Why are you just making things up? There is a *vast* amount of precedent for how file operations should work. Python should follow that precedent and do like POSIX unless there's a compelling reason not to. Quoting: If fildes refers to a regular file, the ftruncate() function shall cause the size of the file to be truncated to length. If the size of the file previously exceeded length, the extra data shall no longer be available to reads on the file. If the file previously was smaller than this size, ftruncate() shall either increase the size of the file or fail. XSI-conformant systems shall increase the size of the file. If the file size is increased, the extended area shall appear as if it were zero-filled. The value of the seek pointer shall not be modified by a call to ftruncate(). James
James Y Knight wrote:
On Sep 18, 2009, at 3:55 PM, MRAB wrote:
I think that this should be an invariant:
0 <= file pointer <= file size
so the file pointer might sometimes have to be moved.
As for the question of whether 'truncate' should be able to lengthen a file, the method name suggests no; if the method name were 'resize', for example, then maybe yes, zeroing the new bytes for security.
Why are you just making things up? There is a *vast* amount of precedent for how file operations should work. Python should follow that precedent and do like POSIX unless there's a compelling reason not to. Quoting:
If fildes refers to a regular file, the ftruncate() function shall cause the size of the file to be truncated to length. If the size of the file previously exceeded length, the extra data shall no longer be available to reads on the file. If the file previously was smaller than this size, ftruncate() shall either increase the size of the file or fail. XSI-conformant systems shall increase the size of the file. If the file size is increased, the extended area shall appear as if it were zero-filled. The value of the seek pointer shall not be modified by a call to ftruncate().

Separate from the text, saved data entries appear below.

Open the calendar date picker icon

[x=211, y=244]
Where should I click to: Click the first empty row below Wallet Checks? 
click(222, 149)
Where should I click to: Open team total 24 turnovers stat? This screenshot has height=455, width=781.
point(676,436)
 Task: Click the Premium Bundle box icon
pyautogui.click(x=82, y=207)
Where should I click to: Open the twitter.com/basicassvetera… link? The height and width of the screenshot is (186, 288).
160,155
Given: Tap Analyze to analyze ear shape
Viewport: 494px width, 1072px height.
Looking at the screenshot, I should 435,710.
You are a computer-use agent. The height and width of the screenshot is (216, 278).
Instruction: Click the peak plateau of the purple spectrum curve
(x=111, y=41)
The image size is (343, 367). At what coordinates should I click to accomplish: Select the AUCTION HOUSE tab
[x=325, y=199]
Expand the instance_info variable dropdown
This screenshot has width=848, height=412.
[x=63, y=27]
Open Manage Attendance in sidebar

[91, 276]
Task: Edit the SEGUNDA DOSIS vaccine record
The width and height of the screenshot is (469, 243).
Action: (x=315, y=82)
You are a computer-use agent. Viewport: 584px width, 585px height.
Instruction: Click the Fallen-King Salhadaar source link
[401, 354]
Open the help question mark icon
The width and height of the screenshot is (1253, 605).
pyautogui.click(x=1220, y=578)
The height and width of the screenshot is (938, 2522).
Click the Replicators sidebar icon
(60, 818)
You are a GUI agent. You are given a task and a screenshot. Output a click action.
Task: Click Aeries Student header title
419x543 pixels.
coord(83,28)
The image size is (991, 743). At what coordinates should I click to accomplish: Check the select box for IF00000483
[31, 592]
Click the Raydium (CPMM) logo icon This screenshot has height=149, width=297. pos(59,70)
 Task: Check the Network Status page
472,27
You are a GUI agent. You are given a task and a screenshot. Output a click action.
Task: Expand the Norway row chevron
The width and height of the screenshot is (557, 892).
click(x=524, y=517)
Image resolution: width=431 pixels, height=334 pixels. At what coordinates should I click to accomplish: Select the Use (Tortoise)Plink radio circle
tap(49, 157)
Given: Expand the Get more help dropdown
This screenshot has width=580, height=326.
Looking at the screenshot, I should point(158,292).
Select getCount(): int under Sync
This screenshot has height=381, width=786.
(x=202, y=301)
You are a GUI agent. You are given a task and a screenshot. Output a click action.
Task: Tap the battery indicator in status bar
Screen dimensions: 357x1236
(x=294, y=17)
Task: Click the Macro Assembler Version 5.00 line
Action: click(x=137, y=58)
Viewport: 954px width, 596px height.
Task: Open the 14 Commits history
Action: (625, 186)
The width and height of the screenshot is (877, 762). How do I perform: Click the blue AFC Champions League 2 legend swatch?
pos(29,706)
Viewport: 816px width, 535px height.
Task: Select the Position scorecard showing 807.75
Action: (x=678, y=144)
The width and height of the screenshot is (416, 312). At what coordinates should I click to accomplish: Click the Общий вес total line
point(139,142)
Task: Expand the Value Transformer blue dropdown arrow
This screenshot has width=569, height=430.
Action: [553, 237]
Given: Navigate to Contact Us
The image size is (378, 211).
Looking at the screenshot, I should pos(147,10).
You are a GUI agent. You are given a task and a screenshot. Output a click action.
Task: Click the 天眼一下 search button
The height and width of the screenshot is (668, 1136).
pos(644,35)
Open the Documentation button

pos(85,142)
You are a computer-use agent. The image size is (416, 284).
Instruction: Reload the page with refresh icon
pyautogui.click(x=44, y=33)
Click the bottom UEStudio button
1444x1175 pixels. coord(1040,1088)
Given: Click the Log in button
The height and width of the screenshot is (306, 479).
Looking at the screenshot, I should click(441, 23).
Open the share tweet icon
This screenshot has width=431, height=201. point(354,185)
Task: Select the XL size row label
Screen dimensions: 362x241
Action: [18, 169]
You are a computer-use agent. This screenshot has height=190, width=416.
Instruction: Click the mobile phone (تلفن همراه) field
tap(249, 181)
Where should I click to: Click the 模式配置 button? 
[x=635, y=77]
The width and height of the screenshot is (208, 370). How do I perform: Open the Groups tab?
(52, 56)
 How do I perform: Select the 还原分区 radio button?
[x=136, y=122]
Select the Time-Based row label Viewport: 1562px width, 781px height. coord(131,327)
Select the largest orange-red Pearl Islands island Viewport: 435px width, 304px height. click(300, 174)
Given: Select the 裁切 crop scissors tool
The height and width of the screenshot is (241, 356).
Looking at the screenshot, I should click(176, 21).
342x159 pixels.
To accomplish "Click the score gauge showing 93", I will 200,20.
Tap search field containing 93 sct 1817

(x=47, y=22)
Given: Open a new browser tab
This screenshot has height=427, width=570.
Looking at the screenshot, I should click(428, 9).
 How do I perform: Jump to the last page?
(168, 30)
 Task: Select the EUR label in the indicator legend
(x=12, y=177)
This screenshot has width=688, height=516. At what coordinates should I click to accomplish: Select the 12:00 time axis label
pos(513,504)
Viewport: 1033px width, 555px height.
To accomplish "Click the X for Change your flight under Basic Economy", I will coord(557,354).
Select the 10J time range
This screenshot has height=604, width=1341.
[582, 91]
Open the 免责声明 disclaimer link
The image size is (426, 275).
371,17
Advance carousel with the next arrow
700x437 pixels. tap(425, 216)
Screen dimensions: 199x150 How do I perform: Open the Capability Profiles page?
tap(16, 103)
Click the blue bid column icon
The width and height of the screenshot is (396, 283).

"making things up"? I'm just expressing an opinion!
James Y Knight
Why are you just making things up? There is a *vast* amount of precedent for how file operations should work. Python should follow that precedent and do like POSIX unless there's a compelling reason not to.
Actually, Python is cross-platform and therefore does not necessarily follow POSIX behaviour, especially when it is desired to hide inconsistencies between different platform. (I do agree, of course, that the IO APIs are quite heavily inspired by the POSIX APIs) Regards Antoine.
Antoine Pitrou writes:
James Y Knight
writes: Why are you just making things up? There is a *vast* amount of precedent for how file operations should work. Python should follow that precedent and do like POSIX unless there's a compelling reason not to.
Actually, Python is cross-platform and therefore does not necessarily follow POSIX behaviour, especially when it is desired to hide inconsistencies between different platform.
That's what *James* said, except that I prefer his standard, because I believe POSIX documentation to be more accessible to a variety of Python developers than other system's, and it's better documented: rationales are included, history is available, etc.
Le Sat, 19 Sep 2009 09:19:53 +0900, Stephen J. Turnbull a écrit :
Antoine Pitrou writes:
James Y Knight
writes: Why are you just making things up? There is a *vast* amount of precedent for how file operations should work. Python should follow that precedent and do like POSIX unless there's a compelling reason not to.
Actually, Python is cross-platform and therefore does not necessarily follow POSIX behaviour, especially when it is desired to hide inconsistencies between different platform.
That's what *James* said, except that I prefer his standard,
I don't believe that POSIX compliance is a sufficient argument to ask someone to shut up in the discussion of a cross-platform API. Which is more or less what James' answer was trying to do. So, no, not exactly the same thing that I said.
I believe POSIX documentation to be more accessible to a variety of Python developers than other system's, and it's better documented: rationales are included, history is available, etc.
I'm not sure that's true. Various Unix/Linux man pages are readily available on the Internet, but they regard specific implementations, which often depart from the spec in one way or another. POSIX specs themselves don't seem to be easily reachable; you might even have to pay for them. cheers Antoine.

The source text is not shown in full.